Broad Form Indemnity
An indemnification clause that requires one party to assume liability for all losses, including those caused solely by the other party's negligence.
Overview
Broad form indemnity is the most expansive type of indemnification clause found in commercial contracts. Under a broad form indemnity agreement, the indemnitor (typically the subcontractor or vendor) agrees to hold the indemnitee (typically the general contractor or property owner) harmless from all claims — including those arising solely from the indemnitee's own negligence. This places the maximum possible risk transfer on the indemnitor.
How It Works
In a broad form indemnity clause, the vendor or subcontractor agrees to defend, indemnify, and hold harmless the other party from any and all claims, damages, losses, and expenses arising out of or related to the work — regardless of fault. This means:
- If the vendor is 100% at fault, the vendor pays
- If both parties share fault, the vendor pays the entire amount
- If the property owner or GC is 100% at fault, the vendor still pays
This is the broadest possible risk transfer. The indemnitor essentially becomes an insurer of the indemnitee's own negligence.

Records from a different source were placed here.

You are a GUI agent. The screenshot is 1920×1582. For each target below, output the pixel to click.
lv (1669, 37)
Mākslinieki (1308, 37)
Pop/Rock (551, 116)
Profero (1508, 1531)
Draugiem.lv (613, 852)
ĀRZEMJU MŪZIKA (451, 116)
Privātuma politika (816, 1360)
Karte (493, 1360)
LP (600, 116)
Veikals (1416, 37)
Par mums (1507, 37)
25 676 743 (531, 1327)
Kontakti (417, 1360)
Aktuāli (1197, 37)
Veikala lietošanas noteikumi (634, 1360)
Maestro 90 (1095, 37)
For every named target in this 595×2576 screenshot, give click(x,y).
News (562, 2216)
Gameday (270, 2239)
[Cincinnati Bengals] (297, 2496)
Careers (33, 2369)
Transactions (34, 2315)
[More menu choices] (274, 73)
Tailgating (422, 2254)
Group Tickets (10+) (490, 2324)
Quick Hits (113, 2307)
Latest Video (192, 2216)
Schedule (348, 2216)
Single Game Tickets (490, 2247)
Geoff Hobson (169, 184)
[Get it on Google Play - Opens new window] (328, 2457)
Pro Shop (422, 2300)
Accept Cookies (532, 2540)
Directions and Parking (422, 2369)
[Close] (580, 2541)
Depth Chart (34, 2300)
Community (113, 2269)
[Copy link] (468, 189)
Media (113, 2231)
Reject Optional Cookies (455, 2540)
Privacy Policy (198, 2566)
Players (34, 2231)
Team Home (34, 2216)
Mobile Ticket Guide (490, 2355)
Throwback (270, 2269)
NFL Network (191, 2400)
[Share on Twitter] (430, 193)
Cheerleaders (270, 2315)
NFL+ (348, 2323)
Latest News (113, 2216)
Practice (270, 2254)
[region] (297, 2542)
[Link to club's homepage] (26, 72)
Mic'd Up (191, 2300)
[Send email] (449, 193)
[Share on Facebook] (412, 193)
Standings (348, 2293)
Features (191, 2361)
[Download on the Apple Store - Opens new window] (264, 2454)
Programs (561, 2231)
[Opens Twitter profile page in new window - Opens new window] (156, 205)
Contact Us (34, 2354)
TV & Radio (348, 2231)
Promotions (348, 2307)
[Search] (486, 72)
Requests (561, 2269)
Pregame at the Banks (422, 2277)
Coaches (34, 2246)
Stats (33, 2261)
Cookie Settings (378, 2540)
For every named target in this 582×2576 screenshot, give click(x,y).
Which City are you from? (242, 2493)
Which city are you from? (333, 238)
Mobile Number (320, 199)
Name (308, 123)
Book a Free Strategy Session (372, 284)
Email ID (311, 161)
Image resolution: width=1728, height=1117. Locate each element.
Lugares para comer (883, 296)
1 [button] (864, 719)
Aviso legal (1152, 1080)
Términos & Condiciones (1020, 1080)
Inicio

Because of its one-sided nature, broad form indemnity is prohibited or unenforceable in many U.S. states through anti-indemnity statutes. States such as New York, California, Texas, and Illinois have enacted laws that void indemnity clauses requiring a party to indemnify another for the other party's sole negligence.
Compliance Relevance
Broad form indemnity has significant implications for COI compliance because the insurance backing must be strong enough to support the full risk transfer. When a contract contains a broad form indemnity clause:
- Higher limits may be required to cover the expanded exposure
- Additional insured endorsements should be verified to ensure the indemnitee has direct access to the vendor's policy
- Primary and noncontributory language is often required so the vendor's policy responds first
- Waiver of subrogation may be needed to prevent the vendor's carrier from recovering against the indemnitee
Compliance reviewers should cross-reference indemnity clauses with the applicable state's anti-indemnity statute to determine enforceability. An unenforceable indemnity clause provides no real protection, regardless of what the COI shows.